The decision is of course always yours, personally I wouldn’t miss a whole lot of sleep worrying about them if they were in my house. I mean how many people on this forum alone have those types of sensors mounted on wooden door frames, behind curtains, in cabinet doors and everywhere else in the house. I’ve got a recessed ie flush mounted door contact switch, this stuffs a battery right in a wood sandwich and let me tell how combustible 30 year old pine is in your house, wowza. Yet you don’t hear about these bursting into flames. Point is personally I’d actually feel safer with one of these batteries sandwiched between 2 pcs of drywall over wood any day. Drywall has a fire rating, well wood does too but it’s in BTU’s not minutes lol. Depending on how old you home is there are probably other more pressing fire hazards to potentially worry about. My house is about 30 years old and I got this lovely jewel about a year ago out of the blue.

image

No that’s not a cigarette, just a wire that was nicked by a staple when installed 29 years prior. It held out for 29 years but one day decided to just give up. Sometimes stuff happens.
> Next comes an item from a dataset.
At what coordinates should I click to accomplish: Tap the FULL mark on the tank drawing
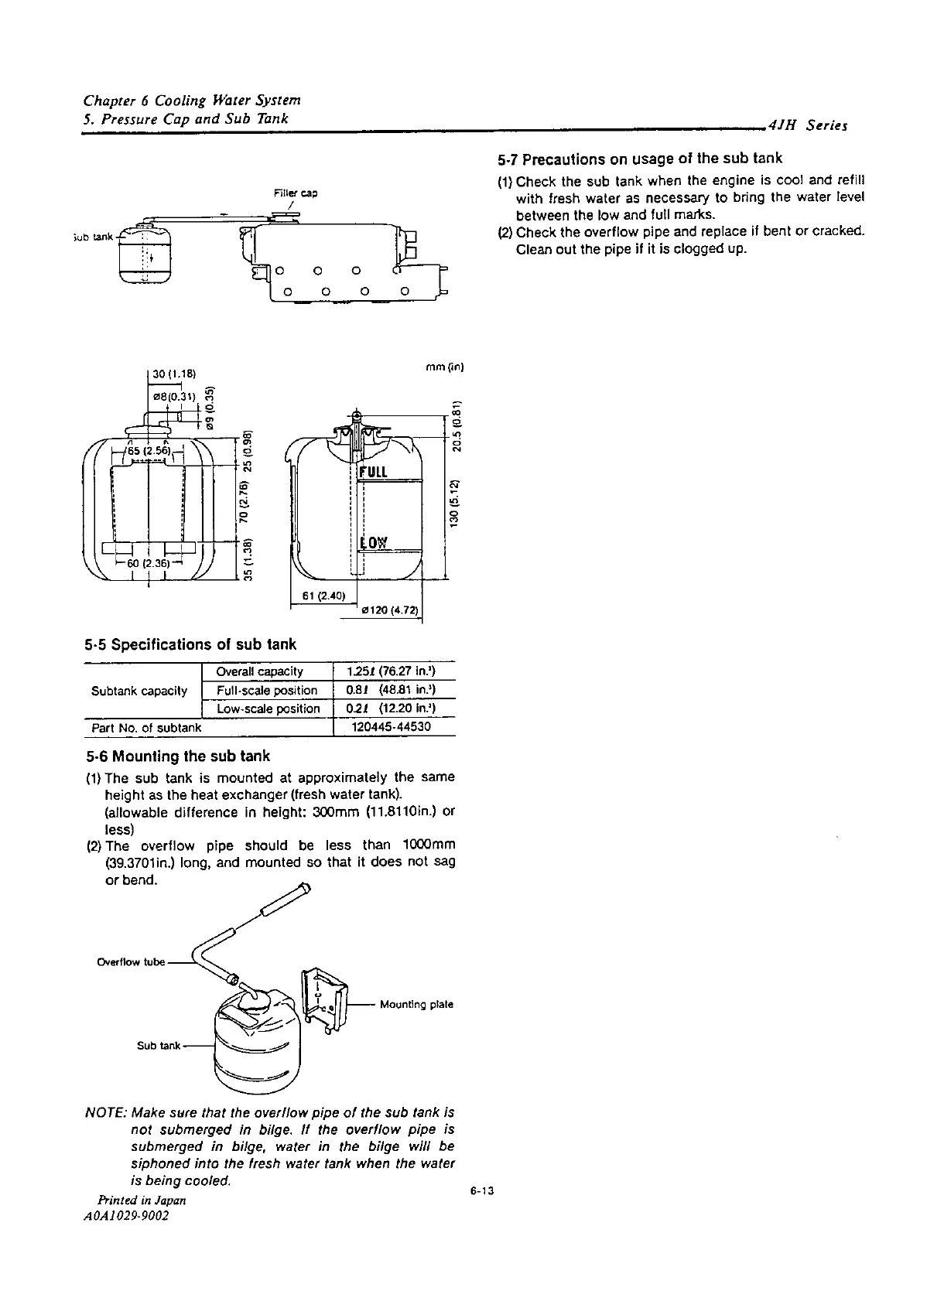(x=375, y=471)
Also please don’t think I’m harping or criticizing on anyone on here. I’m not trying to devalue anyone’s opinion or point of view simply giving my own.

If you were to find a wireless switch that replaced your wall switch, would it not need to have the battery also in the wall? If you are worried about the battery in the wall, some of the smaller contact switches could be mount above or below the switch on the surface and hardly be noticeable. Better yet you could drop a pair of 18ga wires down or up the wall and mount the contact sensor on the baseboard or at the wall/ceiling edge.


#14

The safety isn’t the batteries themselves, which is why it’s fine to surface mount the device. It’s that batteries outgas, so you don’t want to bury them in the Wall. This is why the Hue dimmer switch and the Cooper battery operated switch and most other battery operated switches are designed for surface mount on the wall. Not inside it. The instructions specifically tell you not to put it in the switchbox even if it’s the same size.

IMG_3649

There are a few exceptions, Lutron provides a mounting cradle for their battery powered pico which allows you to inset it slightly into the switchbox but still hold it up above the wires and doesn’t seal it in the way just putting it behind the switch plate would.


#15

Yeah man I totally agree with you given all things equal it is safer to put them on the outside. There are companies that are putting them in the walls though as I mentioned I am using the Aeotec Recessed Door Sensor Gen 5. If installed well this essentially encapsulates the unit in the wall sans a small pin hole. Which arguably could be for venting (its listed as for doing resets/inclusions etc.) but if the unit is mounted in the top of the door frame its arguable if that does anything. They also make a recessed kit for their motion sensor putting the batteries in the wall.

Again I’m not saying the more ideal scenario would be to mount it in front of the wall. I’m simply saying that for me I feel the risk is de minimus in the scheme of things and would not concern me all that much. Even the best made houses are sealed that well and likely there are holes in the headers of the walls to fish wires through and provide a means or ample room for off gassing. Not to mention the area around wall plates are well known to not seal well and are often a point of weatherizing especially on exterior walls.


(Bill S.) #16

Hey! That looks like nearly every wall in my house (that I haven’t updated to in-wall switches yet). lol


#17

Good point. I’ve corrected my post above. Devices which are specifically designed by the manufacturer to be installed in the wall, like the recessed Aeotec sensors, will already have venting taken into account. But you do have to follow the instructions carefully. And even the Aeotec are not designed to be embedded completely into the wall, they are supposed to be even with the surface at one end.